In an unnamed city in an unnamed country, a man sitting in his car waiting for a traffic light to change is suddenly struck blind. But instead of being plunged into darkness, this man sees everything white, as if he "were caught in a mist or had fallen into a milky sea." A Good Samaritan offers to drive him home (and later steals his car); his wife takes him by taxi to a nearby eye clinic where they are ushered past other patients into the doctor's office. Within a day the man's wife, the taxi driver, the doctor and his patients, and the car thief have all succumbed to blindness. As the epidemic spreads, the government panics and begins quarantining victims in an abandoned mental asylum--guarded by soldiers with orders to shoot anyone who tries to escape. So begins Portuguese author José Saramago's gripping story of humanity under siege, written with a dearth of paragraphs, limited punctuation, and embedded dialogue minus either quotation marks or attribution. At first this may seem challenging, but the style actually contributes to the narrative's building tension, and to the reader's involvement.

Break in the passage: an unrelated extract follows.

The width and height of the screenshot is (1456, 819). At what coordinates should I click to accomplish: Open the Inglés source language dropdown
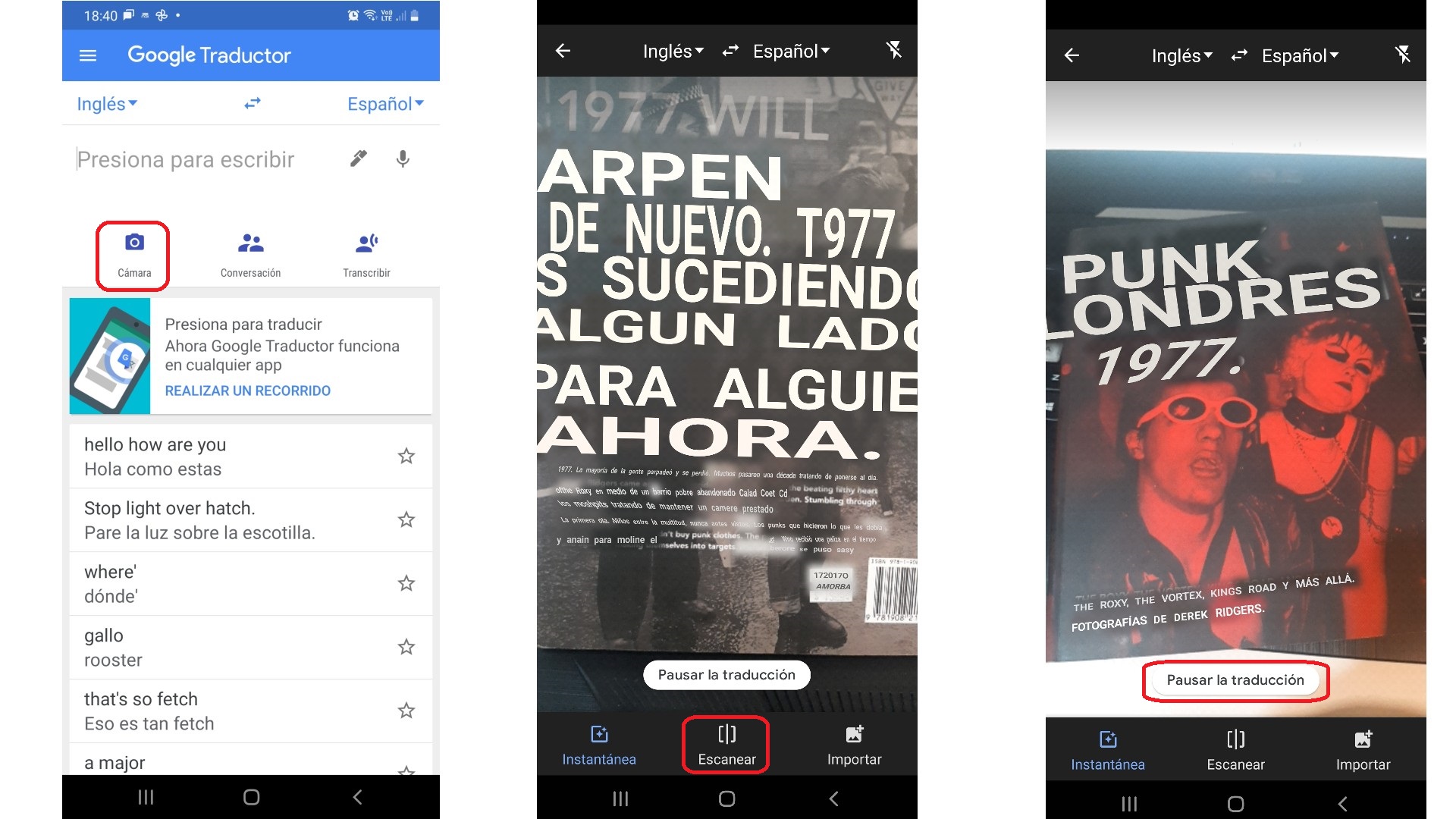[x=106, y=104]
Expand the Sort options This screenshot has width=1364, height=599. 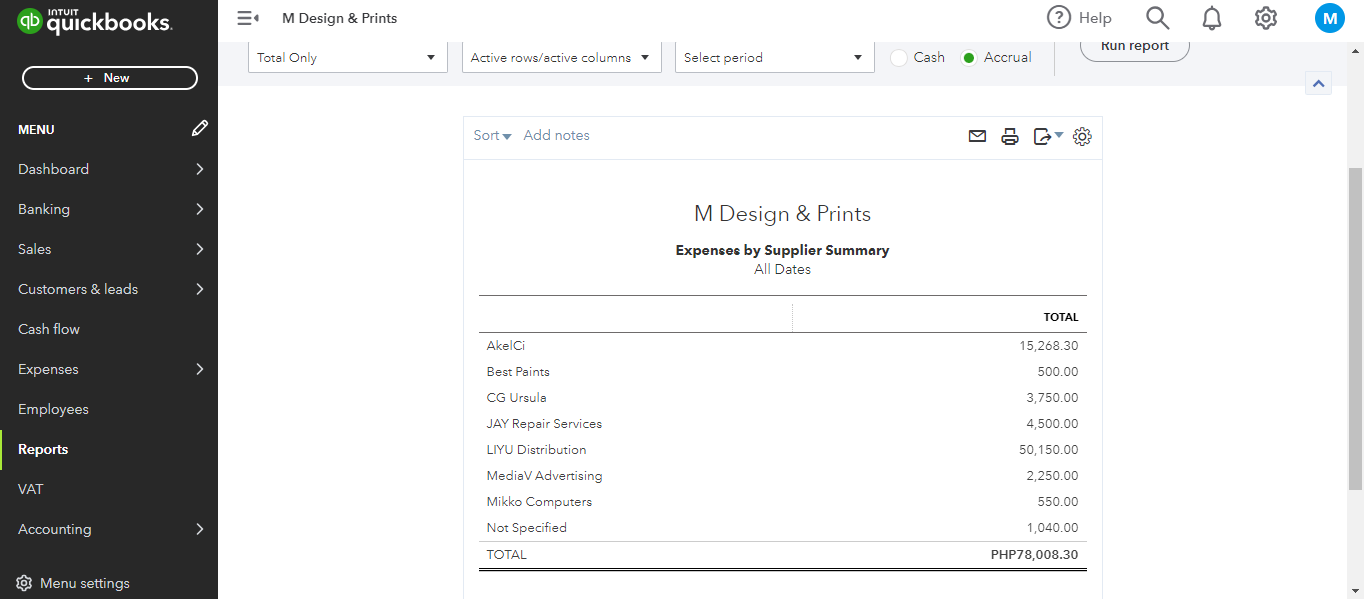point(492,136)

In this community of blind people there is still one set of functioning eyes: the doctor's wife has affected blindness in order to accompany her husband to the asylum. As the number of victims grows and the asylum becomes overcrowded, systems begin to break down: toilets back up, food deliveries become sporadic; there is no medical treatment for the sick and no proper way to bury the dead. Inevitably, social conventions begin to crumble as well, with one group of blind inmates taking control of the dwindling food supply and using it to exploit the others. Through it all, the doctor's wife does her best to protect her little band of blind charges, eventually leading them out of the hospital and back into the horribly changed landscape of the city.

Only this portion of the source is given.